## EXERCISE PROMPT
Render the lines of the records below as a numbered list, skipping blank lines and omitting the pictures.

[Start of GIVEN RECORDS]

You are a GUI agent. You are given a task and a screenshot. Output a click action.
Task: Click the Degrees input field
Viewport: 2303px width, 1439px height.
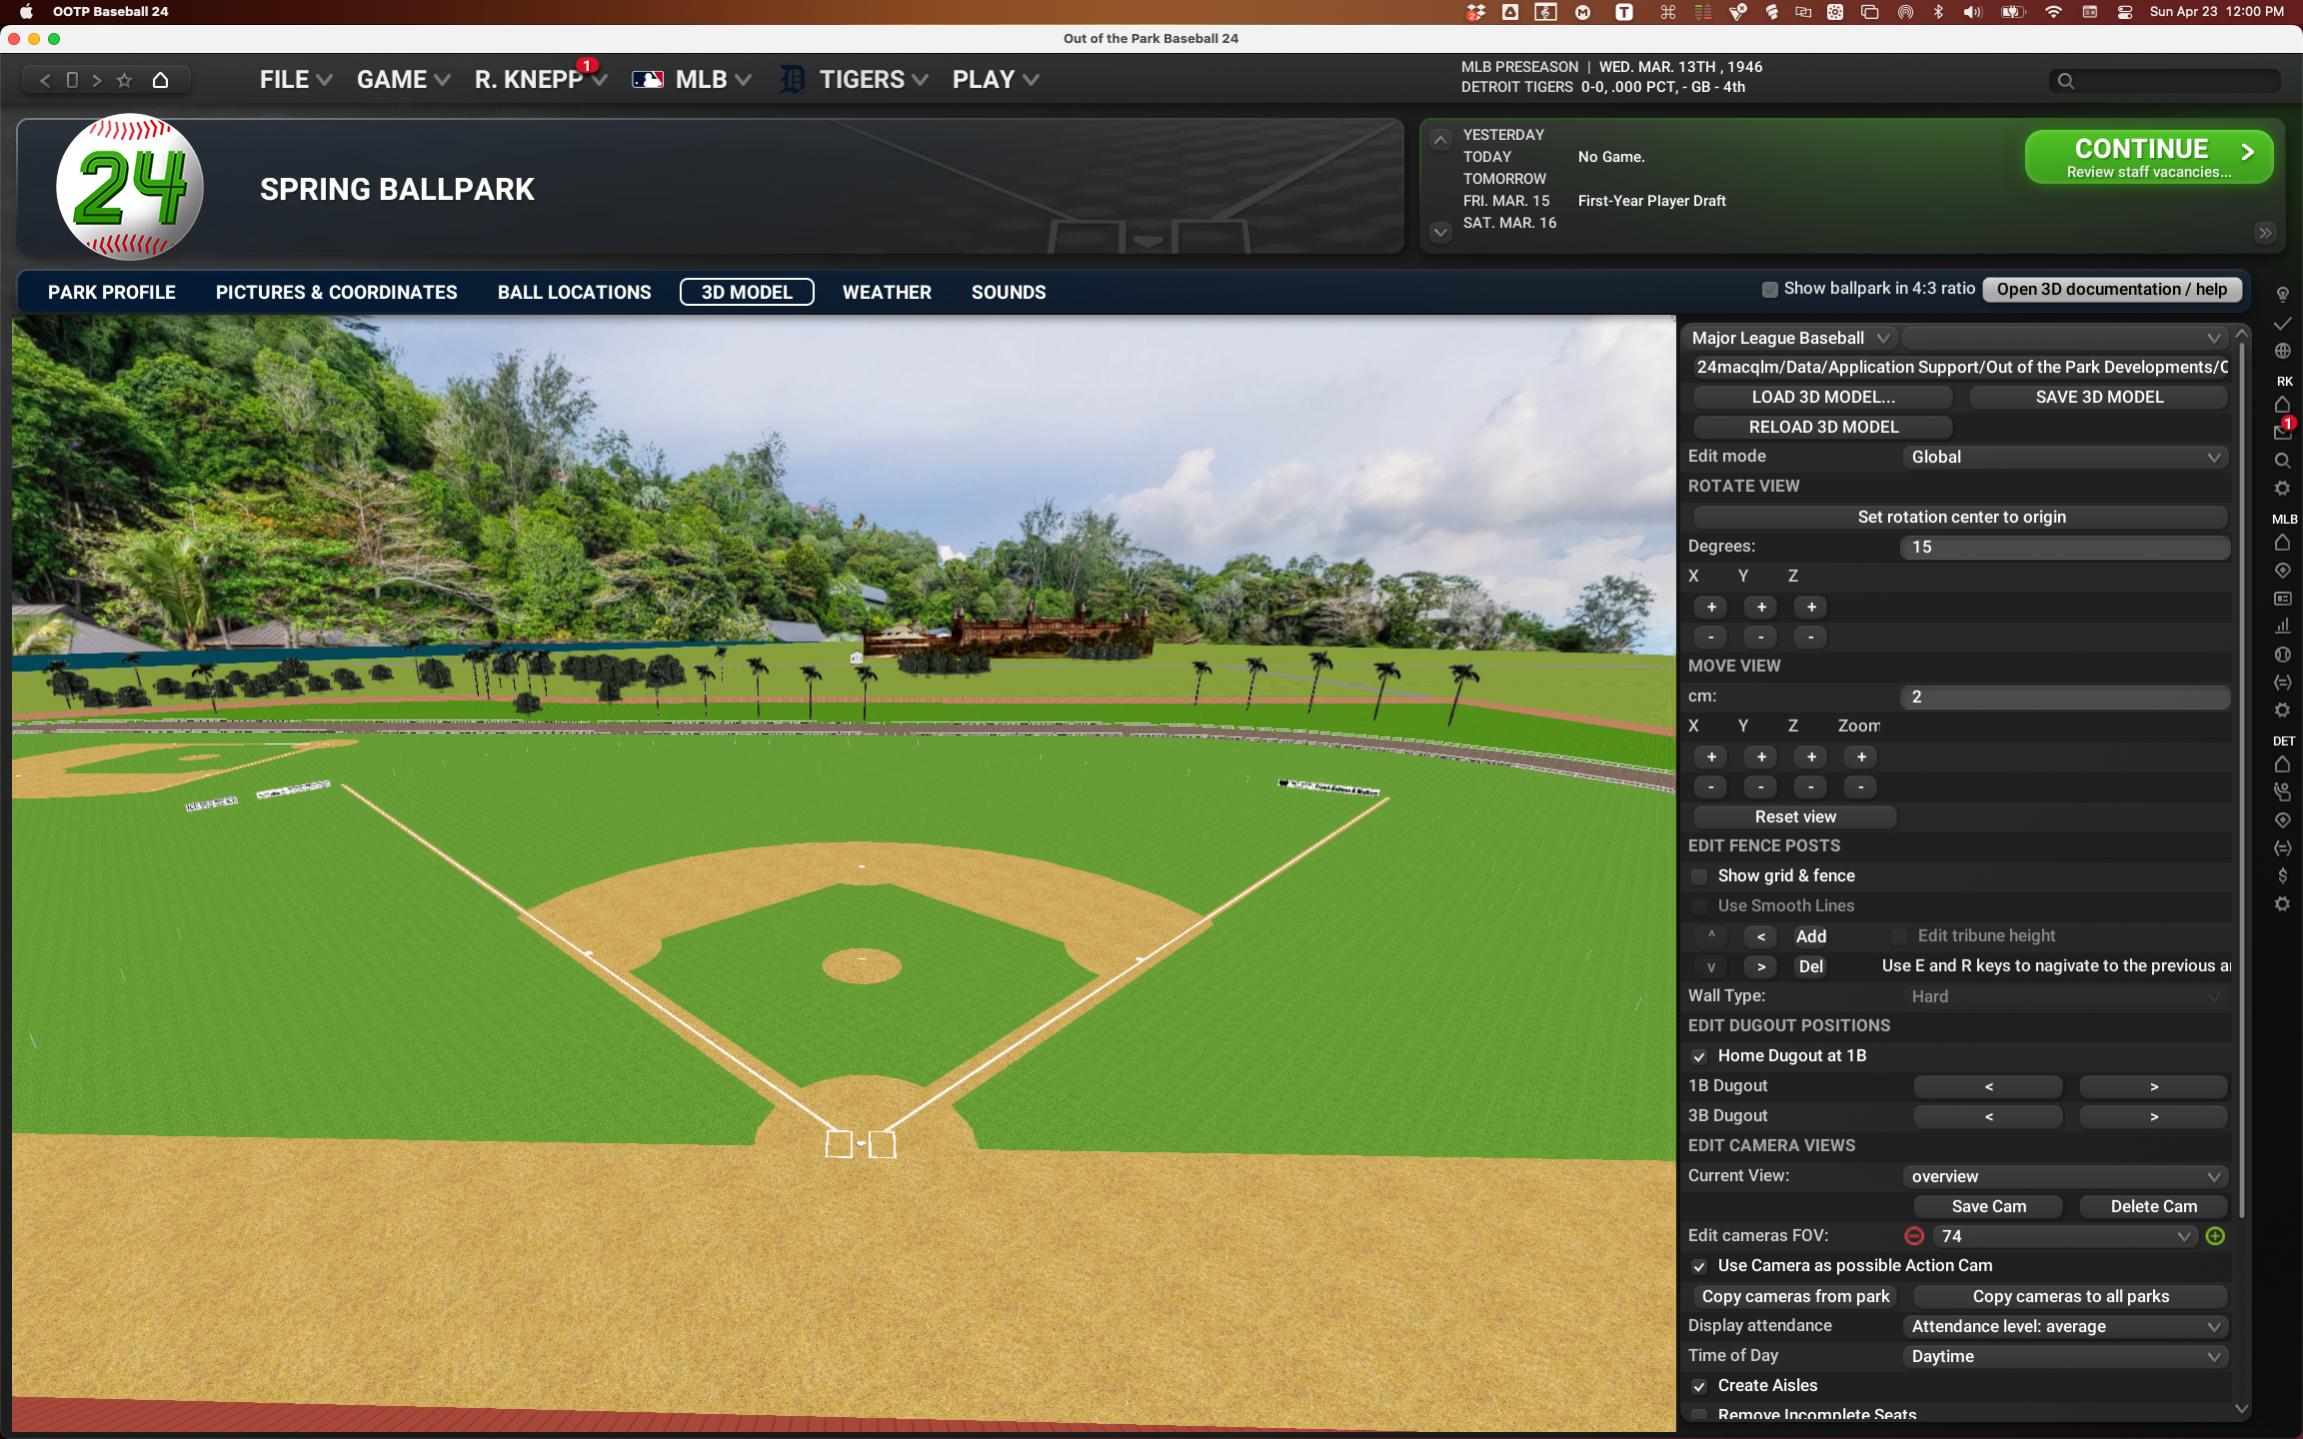2064,547
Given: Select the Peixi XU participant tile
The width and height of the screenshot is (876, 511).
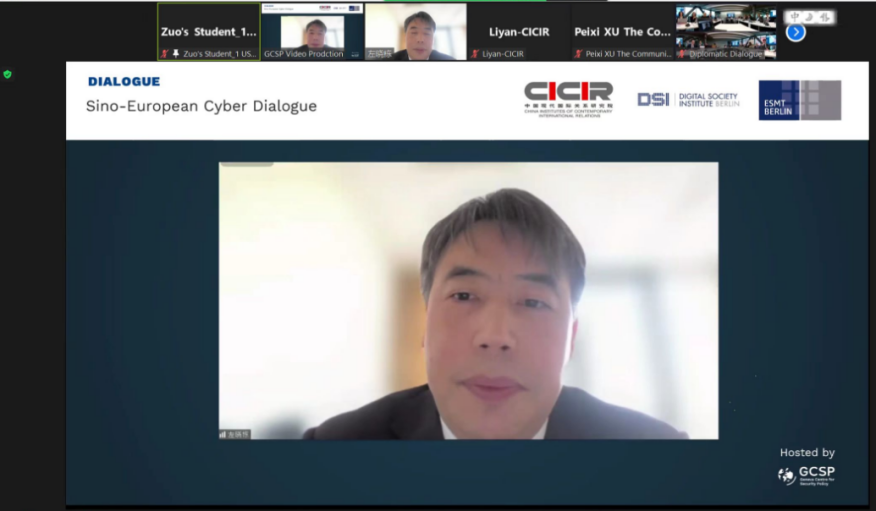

[End of GIVEN RECORDS]

## EXERCISE RESULT
1. You are a GUI agent. You are given a task and a screenshot. Output a click action.
2. Task: Click the Degrees input field
3. Viewport: 2303px width, 1439px height.
4. 2064,547
5. Given: Select the Peixi XU participant tile
6. The width and height of the screenshot is (876, 511).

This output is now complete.